# Exercise requirements
For each line of the listing that holds "text", show the full line.

▽

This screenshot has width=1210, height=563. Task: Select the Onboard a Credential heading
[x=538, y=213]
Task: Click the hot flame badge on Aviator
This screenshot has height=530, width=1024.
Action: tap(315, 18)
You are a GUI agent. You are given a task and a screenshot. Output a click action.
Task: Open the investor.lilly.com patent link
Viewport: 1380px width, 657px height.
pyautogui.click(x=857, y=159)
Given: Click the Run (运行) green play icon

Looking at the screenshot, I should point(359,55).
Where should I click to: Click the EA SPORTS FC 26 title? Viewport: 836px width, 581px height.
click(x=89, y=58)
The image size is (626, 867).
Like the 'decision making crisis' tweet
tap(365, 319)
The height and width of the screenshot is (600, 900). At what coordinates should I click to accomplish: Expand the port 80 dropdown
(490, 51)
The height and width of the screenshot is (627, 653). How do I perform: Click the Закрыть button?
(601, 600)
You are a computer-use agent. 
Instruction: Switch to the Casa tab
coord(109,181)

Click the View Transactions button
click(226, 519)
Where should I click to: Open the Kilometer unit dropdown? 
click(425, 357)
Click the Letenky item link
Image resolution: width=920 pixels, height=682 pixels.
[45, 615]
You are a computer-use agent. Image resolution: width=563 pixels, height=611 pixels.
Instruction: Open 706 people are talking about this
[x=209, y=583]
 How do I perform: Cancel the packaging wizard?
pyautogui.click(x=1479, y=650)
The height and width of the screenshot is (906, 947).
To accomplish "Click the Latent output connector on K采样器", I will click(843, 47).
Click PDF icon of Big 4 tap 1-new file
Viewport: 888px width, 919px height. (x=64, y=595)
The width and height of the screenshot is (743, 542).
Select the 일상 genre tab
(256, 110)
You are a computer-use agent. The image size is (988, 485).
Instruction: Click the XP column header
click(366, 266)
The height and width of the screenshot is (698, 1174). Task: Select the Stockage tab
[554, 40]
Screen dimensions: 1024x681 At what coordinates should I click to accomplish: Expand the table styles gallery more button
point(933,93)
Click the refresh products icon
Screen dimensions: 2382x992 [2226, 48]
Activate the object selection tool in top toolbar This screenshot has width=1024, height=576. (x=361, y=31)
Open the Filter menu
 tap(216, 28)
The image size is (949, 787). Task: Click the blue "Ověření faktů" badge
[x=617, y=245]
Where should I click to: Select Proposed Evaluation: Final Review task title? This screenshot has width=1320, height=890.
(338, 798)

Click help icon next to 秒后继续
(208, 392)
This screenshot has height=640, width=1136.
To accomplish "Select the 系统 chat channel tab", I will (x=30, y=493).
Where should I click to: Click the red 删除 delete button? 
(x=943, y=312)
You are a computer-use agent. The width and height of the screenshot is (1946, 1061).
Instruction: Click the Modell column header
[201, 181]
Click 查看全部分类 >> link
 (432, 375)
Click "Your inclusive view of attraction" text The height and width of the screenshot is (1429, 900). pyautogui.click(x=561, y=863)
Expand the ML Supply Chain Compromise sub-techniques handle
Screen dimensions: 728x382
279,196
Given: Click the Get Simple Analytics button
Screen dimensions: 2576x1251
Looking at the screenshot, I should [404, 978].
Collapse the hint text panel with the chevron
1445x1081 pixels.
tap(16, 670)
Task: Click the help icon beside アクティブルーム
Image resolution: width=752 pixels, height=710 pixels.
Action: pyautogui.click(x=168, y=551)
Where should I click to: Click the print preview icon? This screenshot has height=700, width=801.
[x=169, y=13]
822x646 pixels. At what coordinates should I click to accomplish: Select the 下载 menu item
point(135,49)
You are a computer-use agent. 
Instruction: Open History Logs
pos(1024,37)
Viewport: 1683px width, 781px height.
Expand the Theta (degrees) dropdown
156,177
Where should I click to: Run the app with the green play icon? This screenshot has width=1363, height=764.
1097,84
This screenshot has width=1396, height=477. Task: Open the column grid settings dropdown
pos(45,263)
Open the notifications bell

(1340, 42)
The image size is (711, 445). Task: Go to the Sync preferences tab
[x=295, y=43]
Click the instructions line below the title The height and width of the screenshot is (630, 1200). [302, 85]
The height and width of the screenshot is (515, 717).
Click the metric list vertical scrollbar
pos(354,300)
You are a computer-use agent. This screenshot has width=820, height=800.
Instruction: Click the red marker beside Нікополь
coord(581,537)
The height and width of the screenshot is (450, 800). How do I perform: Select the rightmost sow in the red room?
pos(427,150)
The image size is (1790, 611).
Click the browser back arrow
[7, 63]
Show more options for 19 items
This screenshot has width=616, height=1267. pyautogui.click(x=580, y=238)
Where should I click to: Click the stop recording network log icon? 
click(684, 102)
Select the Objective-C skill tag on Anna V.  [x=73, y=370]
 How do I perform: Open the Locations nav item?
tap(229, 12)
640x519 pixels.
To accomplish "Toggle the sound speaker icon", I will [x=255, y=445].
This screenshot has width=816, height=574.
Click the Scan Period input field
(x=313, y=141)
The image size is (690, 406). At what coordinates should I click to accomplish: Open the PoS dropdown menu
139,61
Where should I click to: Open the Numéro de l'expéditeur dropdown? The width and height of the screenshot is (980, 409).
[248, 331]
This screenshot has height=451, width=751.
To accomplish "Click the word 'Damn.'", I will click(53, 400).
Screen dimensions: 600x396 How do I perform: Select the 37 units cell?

△

# Finished exercise
Click "Your inclusive view of attraction" text The height and width of the screenshot is (1429, 900). pyautogui.click(x=561, y=863)
Collapse the hint text panel with the chevron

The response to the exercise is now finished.